Es ist bei den anderen Benchmarks nicht ausdrücklich verboten aber ich würde es einfach immer deaktivieren.


----------



## Alriin (1. Juni 2009)

RULES:
_
What do we consider as illegal tweaks (instant block):
*- PhysX enabled drivers*
- Mipmap
- Any software or driver causing a benchmark program not (properly) render the textures
rendered image differs too much from the original due to other software tweaking (for instance wireframe hacks)
- Using a program to launch your benchmark; benchmarks must always be launched using the shortcuts found in the installation directory
- Software based ramdrives_


----------



## der8auer (1. Juni 2009)

Auf welchen Benchmark beziehen sich die Regeln?


----------



## Alriin (1. Juni 2009)

Das sind die General Rules.


----------



## der8auer (1. Juni 2009)

Okay... Ich habe es mal getestet aber hatte bei den anderen Benchmarks keinen Leistungszuwachs.
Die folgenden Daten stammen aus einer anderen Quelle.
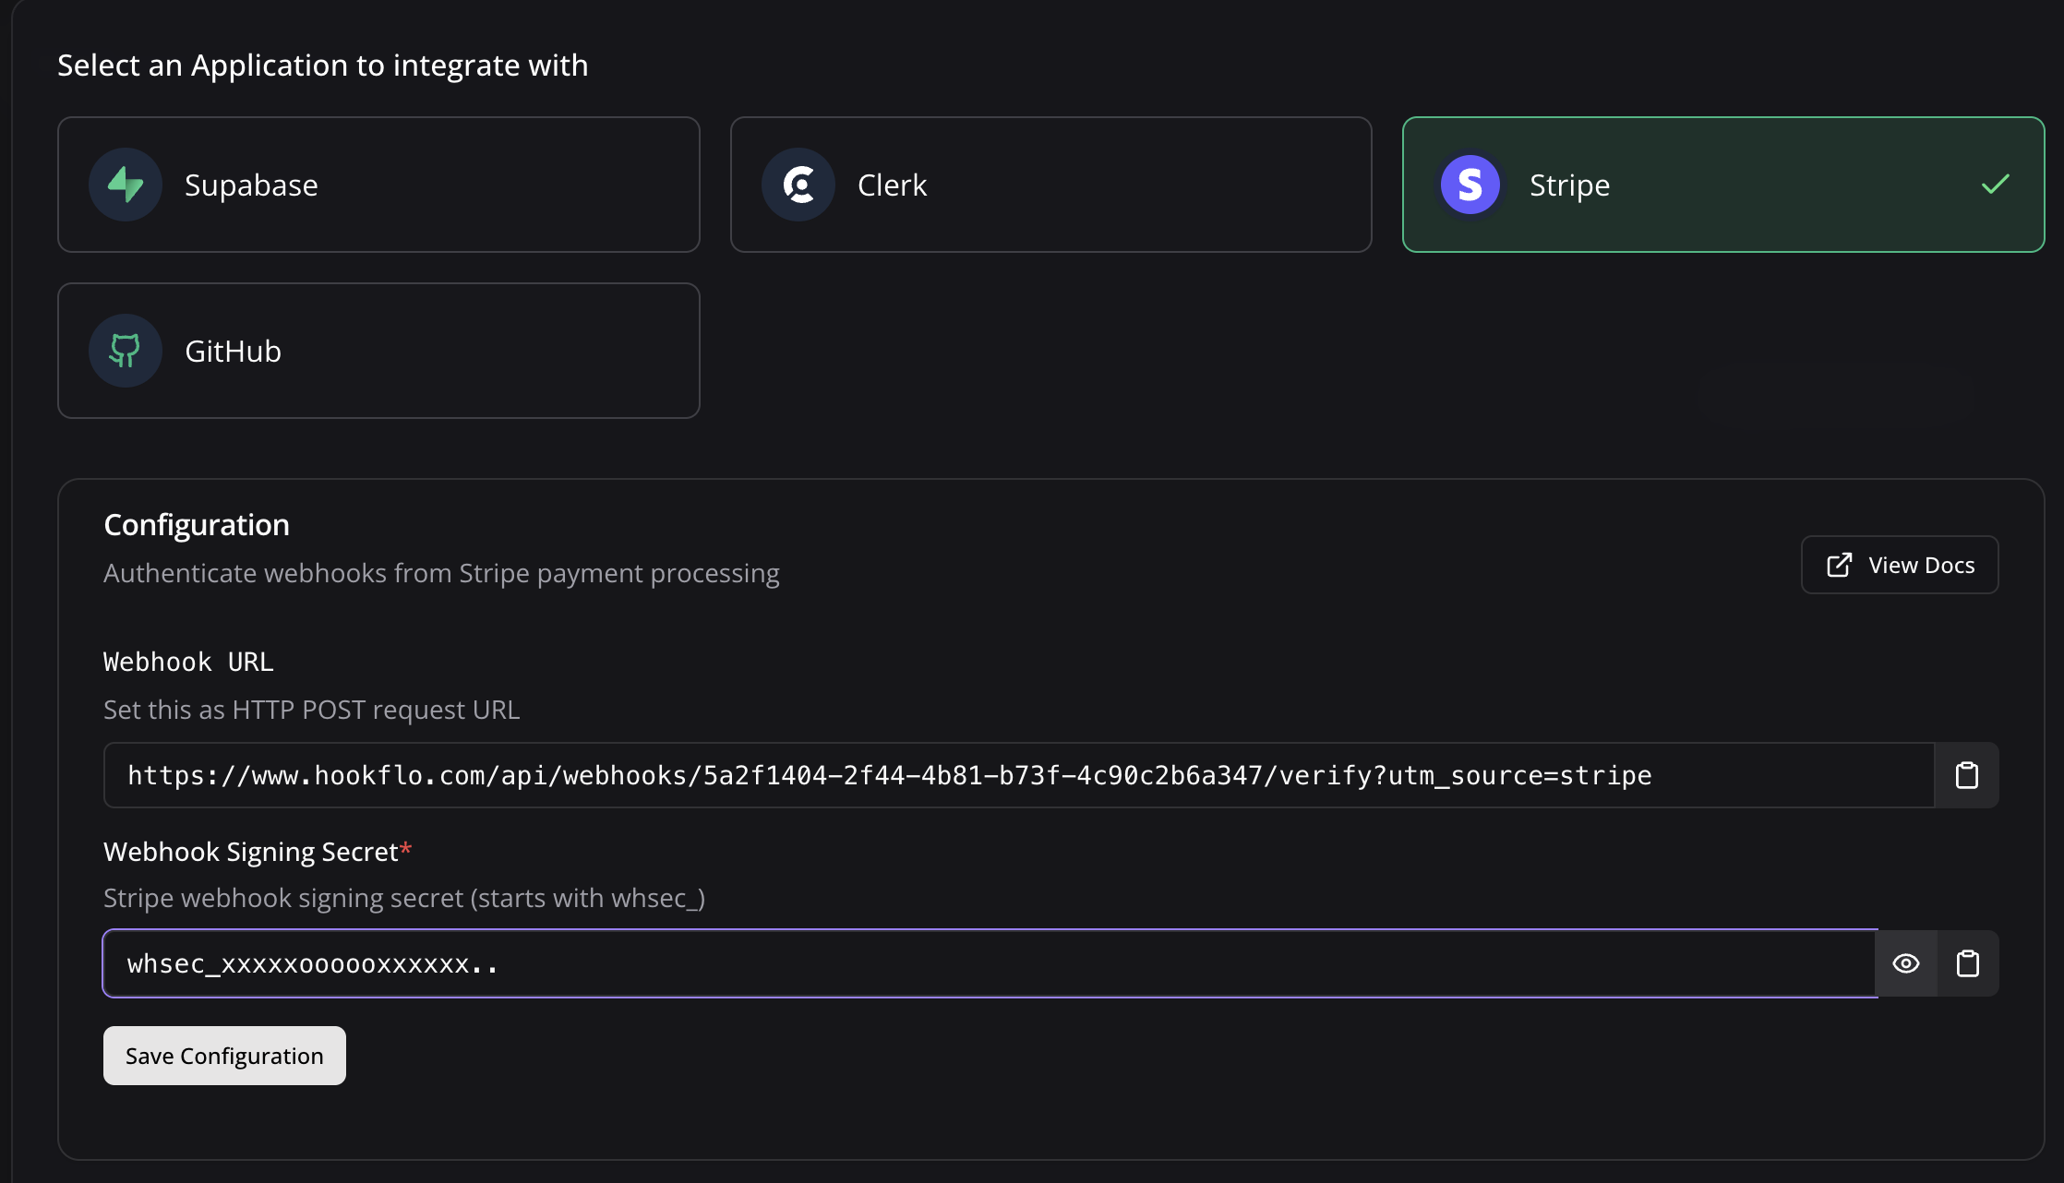The height and width of the screenshot is (1183, 2064).
Task: Click the external link icon in View Docs
Action: tap(1839, 565)
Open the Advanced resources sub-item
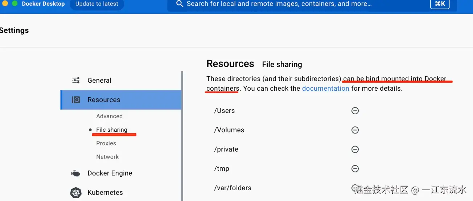 [x=109, y=116]
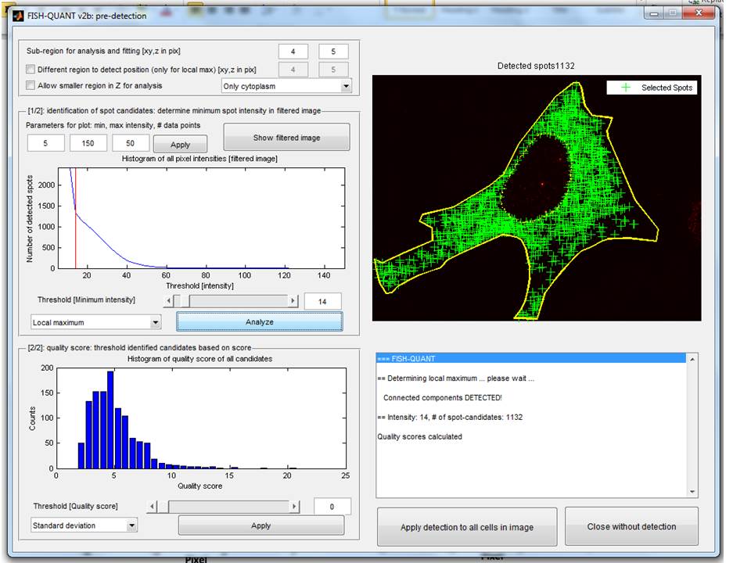
Task: Open the Only cytoplasm dropdown
Action: [286, 86]
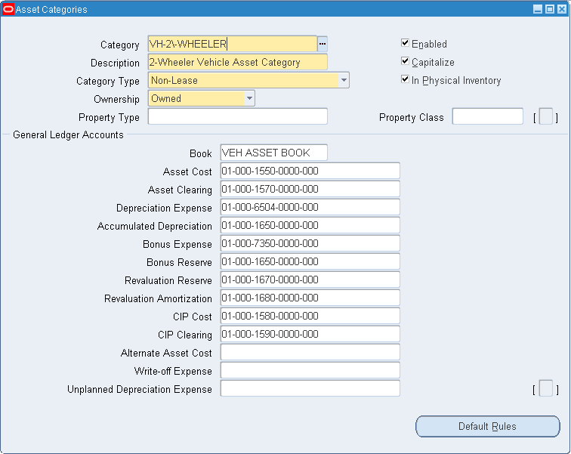Toggle the Capitalize checkbox

click(x=406, y=62)
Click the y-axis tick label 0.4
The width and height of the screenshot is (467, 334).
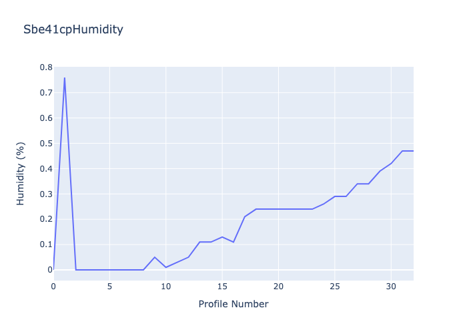click(x=45, y=168)
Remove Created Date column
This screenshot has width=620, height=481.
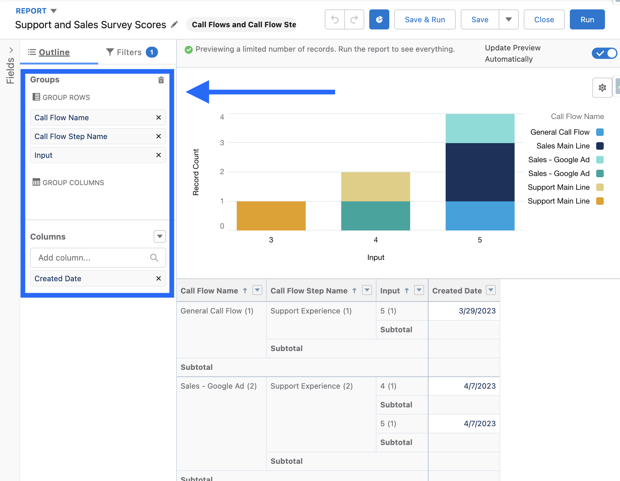click(159, 278)
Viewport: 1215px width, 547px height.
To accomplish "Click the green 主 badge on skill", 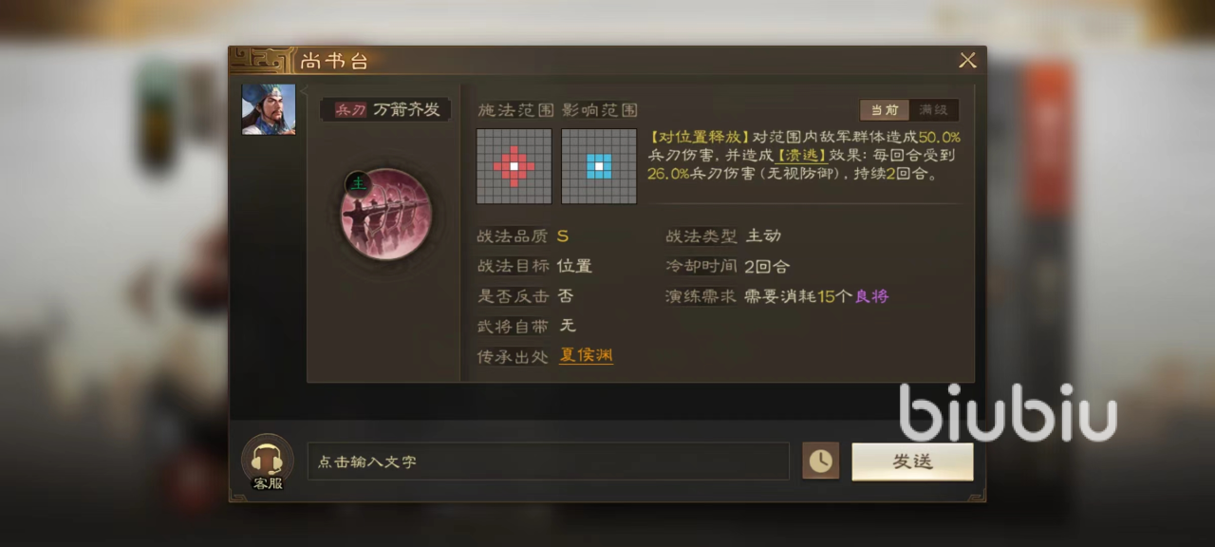I will (x=357, y=182).
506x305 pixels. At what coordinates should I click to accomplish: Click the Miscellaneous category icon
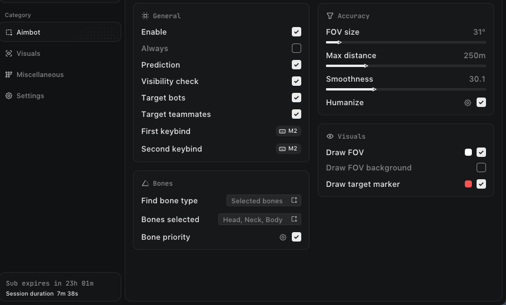pos(9,75)
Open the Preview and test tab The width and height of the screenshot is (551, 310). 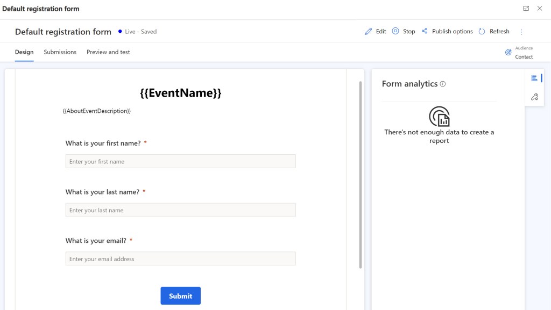tap(108, 52)
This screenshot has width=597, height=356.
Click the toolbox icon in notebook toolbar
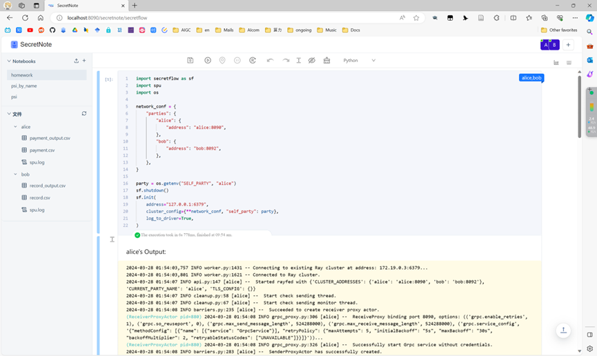point(327,61)
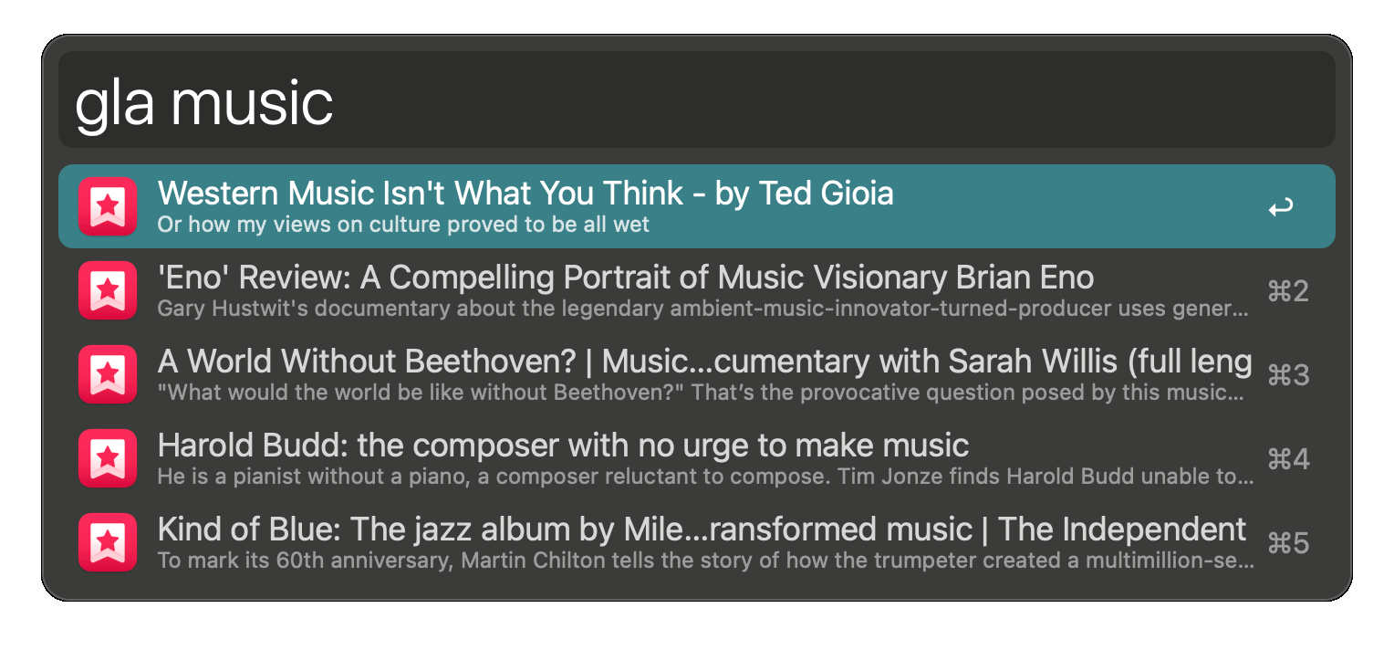Image resolution: width=1394 pixels, height=650 pixels.
Task: Click the ⌘5 shortcut hint
Action: (1288, 543)
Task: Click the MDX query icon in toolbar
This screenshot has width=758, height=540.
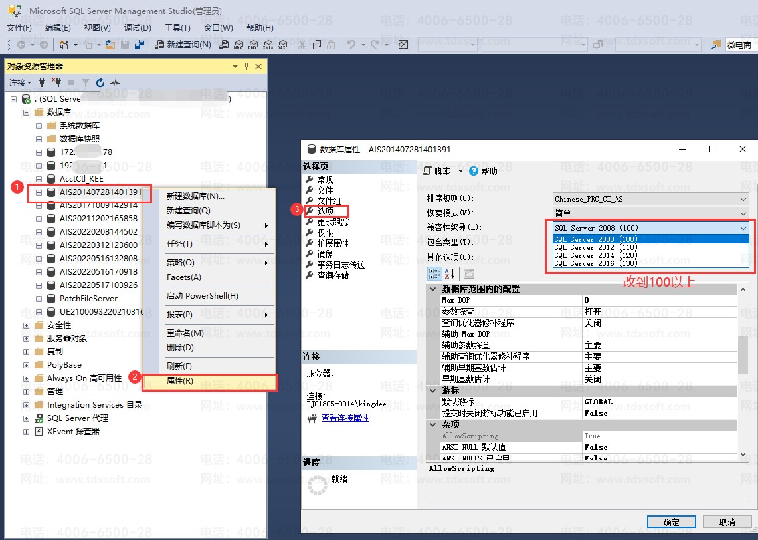Action: pos(238,45)
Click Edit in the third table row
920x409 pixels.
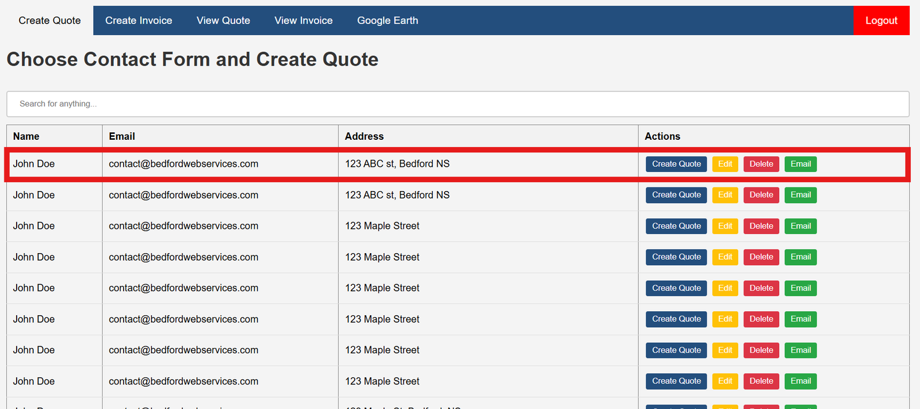click(x=725, y=226)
Von dem her dachte ich, dass es egal ist.


----------



## DonBes (1. Juni 2009)

find ich doof,ist ein feature meiner graka für die ich viel bezahlt hab,warum darf sie ihre prächtige kraft nicht entfalten?!


----------



## BlackMatrixXx (1. Juni 2009)

Weil es unfair für die ist, die ATI/AMD Karten haben, da diese kein Nvidia Physix unterstützen.


----------



## Alriin (1. Juni 2009)

Naja, so kann man es nicht ganz sehen. Es ist ja auch für AMD-User unfair, dass die meisten Benchmarks Intel-optimiert sind. 
Siehe SuperFIB: keine Optimierung, AMD schneller! 

Mal ganz im ernst:
Wenn Du bei HWbot irgendwo ne Chance haben willst, musst du einen Intel verwenden... auch wenn so sture Hunde wie ich das niemals tun werden.
Und echte Overclocker nehmen halt das, was gerade am Besten ist.
Und wenn nun mal Nvidia besser ist, ist es eben so. 
Ich will nicht wissen wieviel Leute PhysX aktiviert haben, obwohl es verboten ist.
Obendrein gibt es ja sowieso keine Punkte für PCMark Vantage.


----------



## crooper (1. Juni 2009)

Ich denke das Physix für den Vantage verboten ist, da die Physik Berechnung damit von der CPU zur GPU verlagert wird und somit die GPU diese Aufgabe dann erledigt. Da dies aber bei den Test für die CPU geschieht, der die Leistung der CPU ermittelt, ist es halt nicht fair und auch nicht gerecht.

Gruß


----------



## Alriin (1. Juni 2009)

Finde ich nicht. Der PCMark ist ein System-Benchmark... da kommt es ohnehin auf jede Komponente an. Und ich bin ja auch nicht glücklich wenn einer mit ner SSD antritt,.... aber es ist halt so.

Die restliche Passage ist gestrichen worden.